I am writing this post as if a "post mortem" report after I was involved in the investigation of an incident where a Netbackup Opscenter running on a VMware virtual machine hit 100% CPU usage during the report generation process causing that reports were suffering several hours of delay.
What you will find in this post is the process we followed in order to identify and fix this issue, the modifications we made to the original environment configuration and lessons learned during this incident.
Even if I'm writing this post, the work done in order to fix this issue has been carried out for several people so this is not a one person work.
Netbackup Opscenter is the monitoring and reporting tool for Veritas Netbackup environments, it is usally installed on a virtual machine and some customers use this tool to do charge back to their customer, business units, internal departments, etc... .

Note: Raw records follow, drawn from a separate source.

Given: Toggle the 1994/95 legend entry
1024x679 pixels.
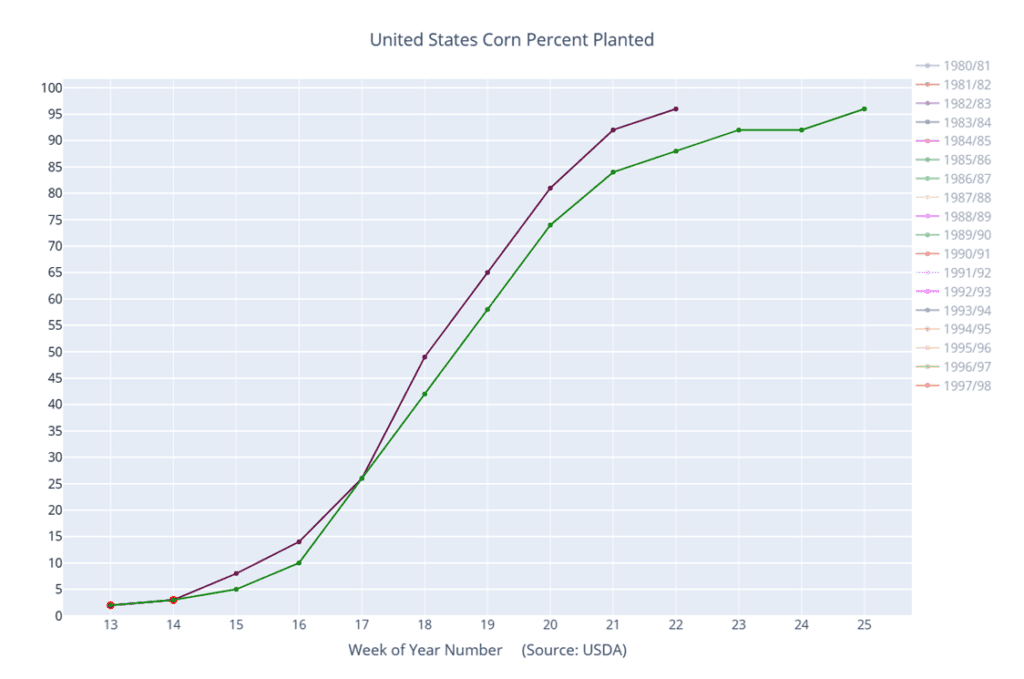Looking at the screenshot, I should coord(953,329).
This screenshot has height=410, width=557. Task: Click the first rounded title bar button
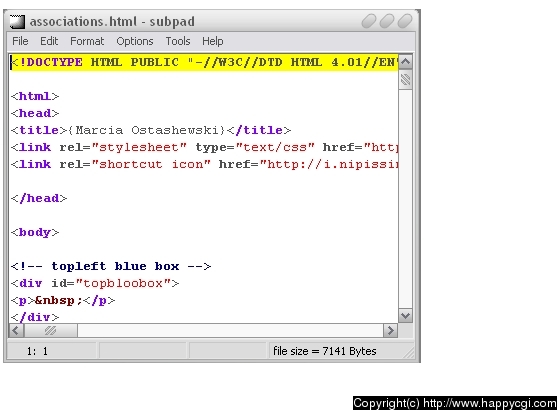click(369, 21)
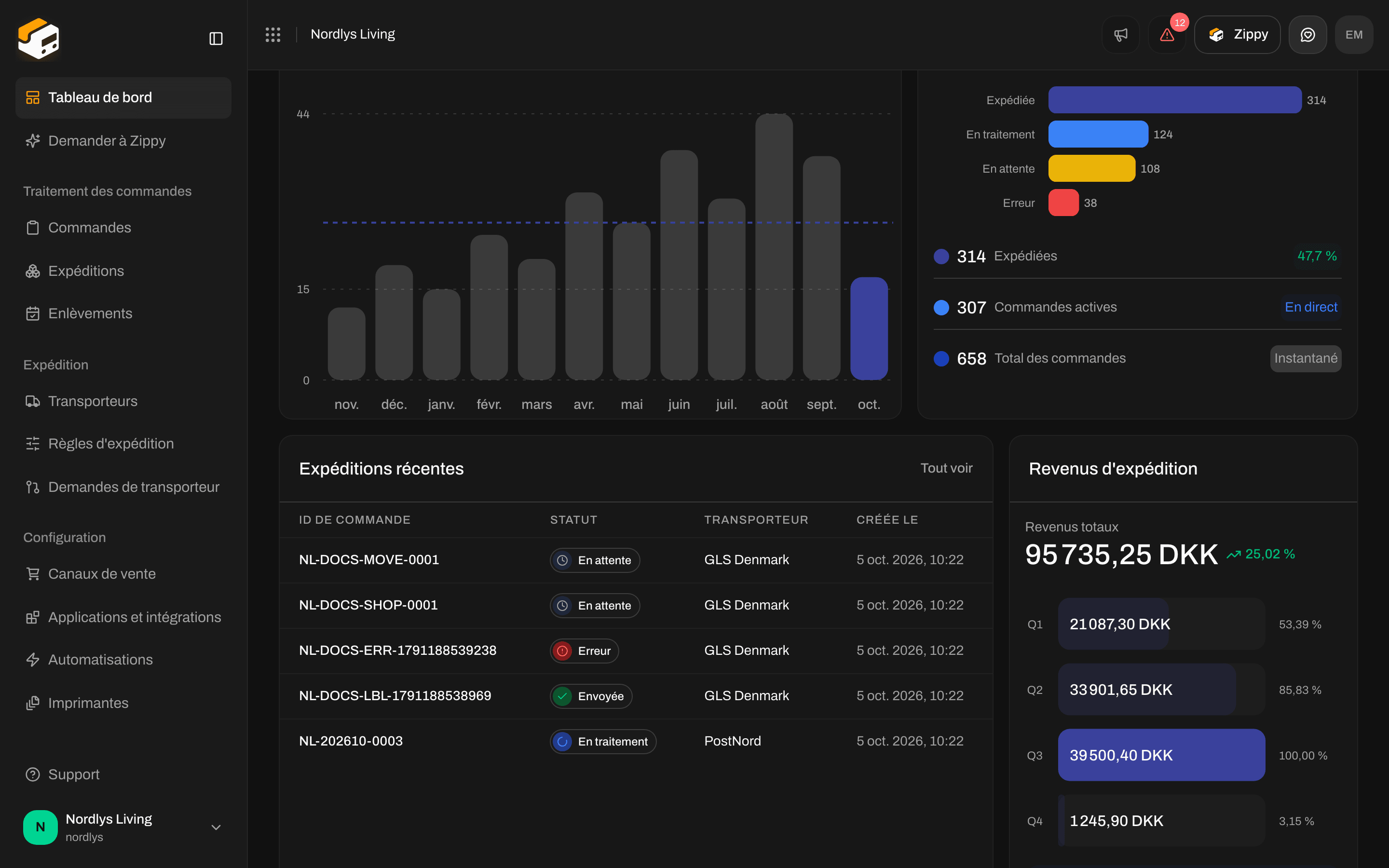Select the oct. bar in the chart

point(869,328)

Netbackup opscenter tool collects data form one/various Netbackup Master Servers saving it onto a Sybase data base. Customers can schedule report generation using built-in, custom reports ones based on several templates or running SQL queries on the DB and then export results to a different formats (pdf,csv,tsv,..) save to a disk and/or send them by email.
The issue came up days after a hardware refresh and Opscenter version upgrade, just when high load on the server was expected. Customers reports delivery/generation were suffering high delays, this behaviour was not observed in the old Opscenter server/version.
Inside Virtual Machine
No bottlenecks were observed in the Opscenter Virtual Machine but CPU contention, see image:
Outside Virtual Machine
There was something wrong, ESXi CPU said just 50% was used
Looking for the "Ready" (orange line) meaning, we found :
vCPU Ready Time vCPU ready time is the percentage of time a VM was ready but could not get a physical CPU to run on.

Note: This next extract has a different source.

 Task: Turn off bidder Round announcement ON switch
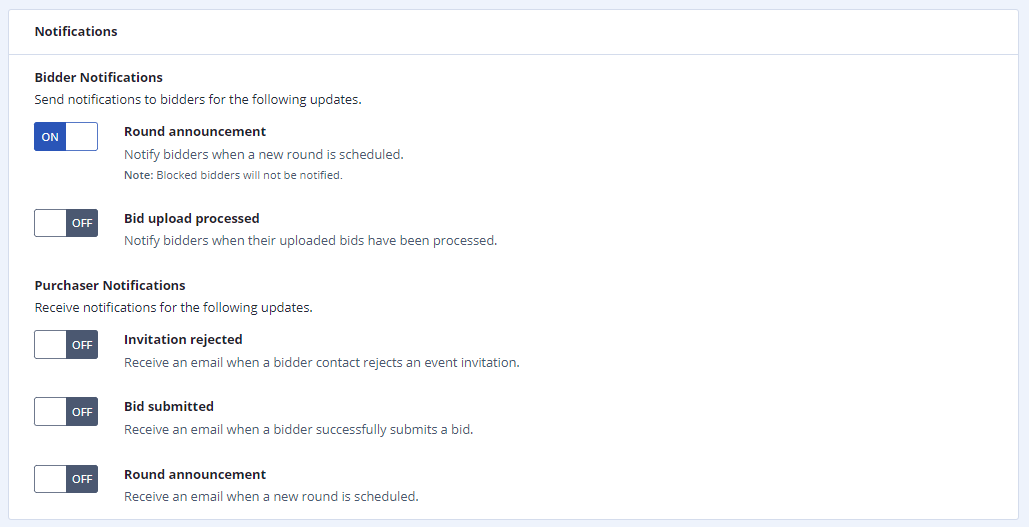(x=66, y=137)
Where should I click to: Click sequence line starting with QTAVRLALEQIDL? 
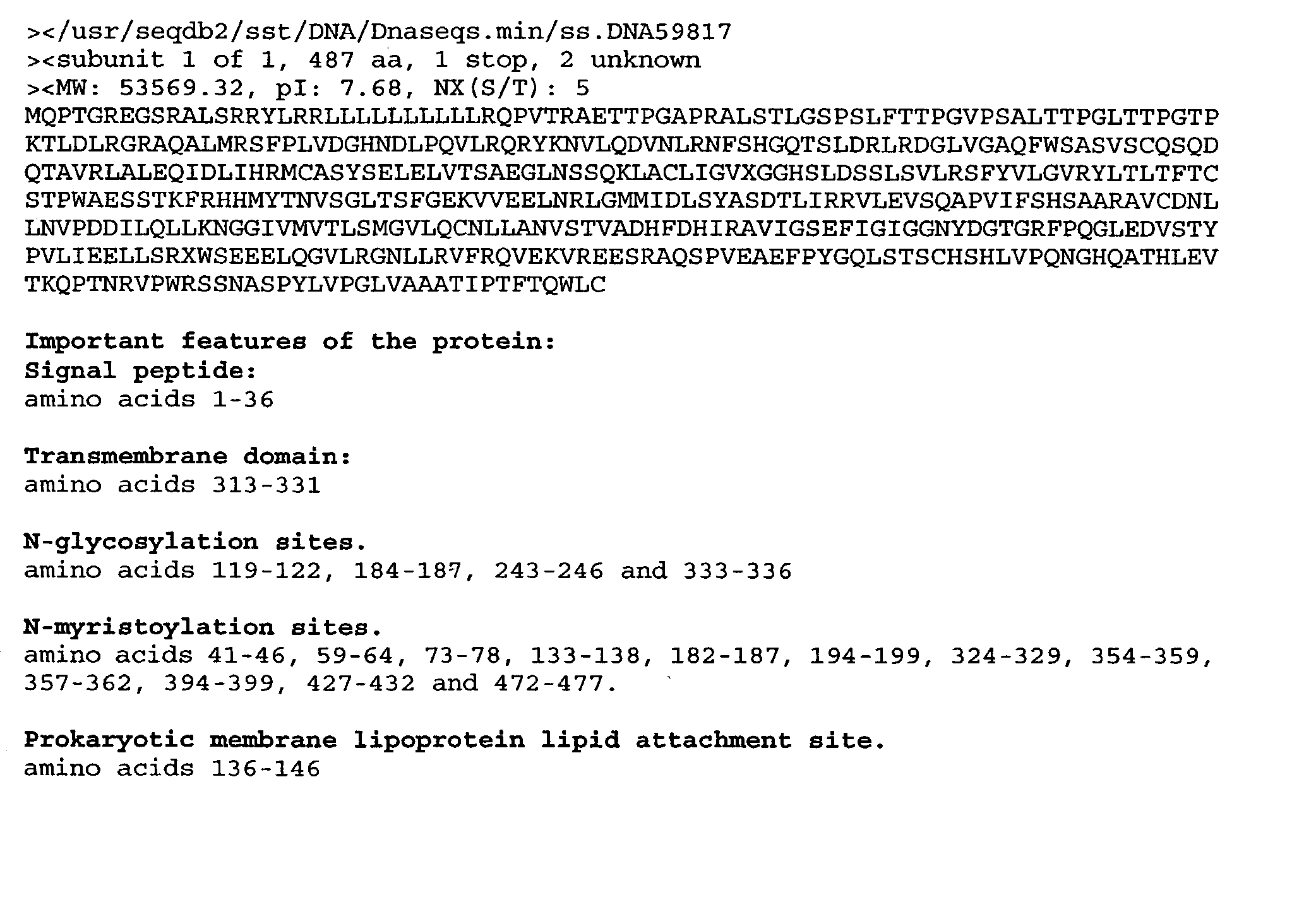621,174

One of the common causes for high vCPU ready time is over-subscription. If a VM is allocated more vCPUs than the physical CPUs (pCPUs) that are available on the host, then, during times of heavy load, when ideally, all vCPUs have to run full time, many vCPUs may not run for want of pCPUs. The result: The VM and applications running on it will run short of processing power, which, in turn, will degrade VM performance. Therefore, it is important to track the vCPU ready time of each VM. If this metric is over 5% for a VM, it indicates that the VM is slow. You can correlate this metric with the host’s CPU usage to figure out if there was a contention for physical CPU resources around the same time the vCPU ready time spiked. If so, you can conclude that the VM is over-subscribing to the host’s CPU resources. For corroboration, you can also monitor the number of pCPUs available to the host and the count of vCPUs allocated to each VM. This will point you to oversized VMs and prompt you to resize such VMs, so that vCPU ready time can be minimized. The recommended vCPU to pCPU ratio is between 1:1 and 3:1.
So, in order to confirm we were in the situation of "over-subscription", we decided to go for a 1:1 ratio and reduce the number of vCPU from 16 x 1 core to 4 x 1 core each, and this was the result:
Even though a flat 100% CPU use line is shown in the graph, reports were generated and delivered as expected.

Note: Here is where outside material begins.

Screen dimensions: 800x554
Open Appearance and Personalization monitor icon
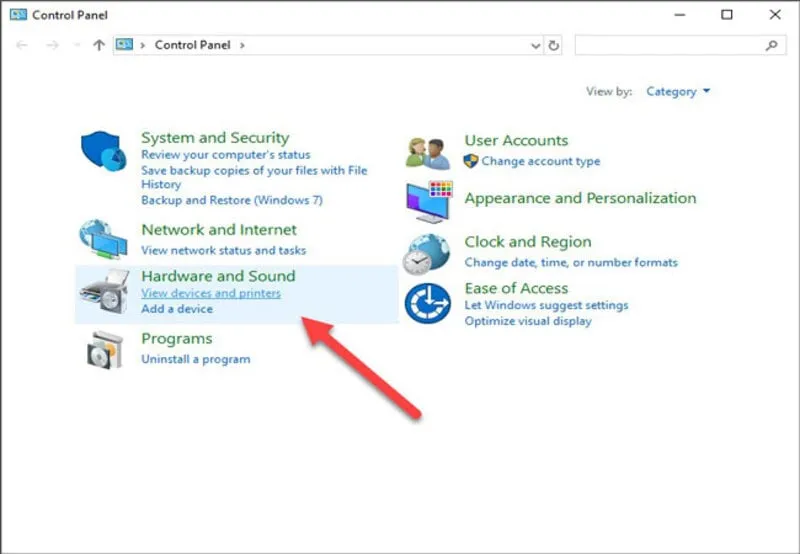coord(428,201)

- Reports were being generated with several hours of the delay due to a CPU contention on the ESXi host where the Opscenter Server was running
- Customers were not receiving the information about status of backups , capacity consumed, etc.
Misconfiguration of the vCPUs of the vmware virtual machine where the Opscenter Server was running
Latent CPU contention triggered by combination of exceptionally high load and CPU contention when all possible report schedules run on the same day.
- Backup administrators realized that reports were not being generated as expected.
- Load Tests on a cloned VM runing on the same ESXi hosts and DataStore
- VMware CPU Ready of the virtual machine metric shows values up to 400%
- Modification of the VMware Virtual machine setting so that the number of virtual CPUs follow the rule of 1:1 - 3:1( vCPu:pCPU)
Note: vCPU stands for Virtual CPU and pCPU stands for physical CPU
Note: I'm using Google's SRE postmortem format
We could summarize all we have learned as follows:
- Monitor everything before the failure. You'll have some metrics to compare to your tests results.
- Try to build the more similar test environments to the production one.
- Look at outside of the piece its failing. In our case, the issue was not within the VM but virtual infrastructure.
- Whenever you have to install a Veritas Netbackup product on a virtualization infrastructure, make sure VMs are configured following the best practices, not only coming from Veritas, but also from Virtualization vendor.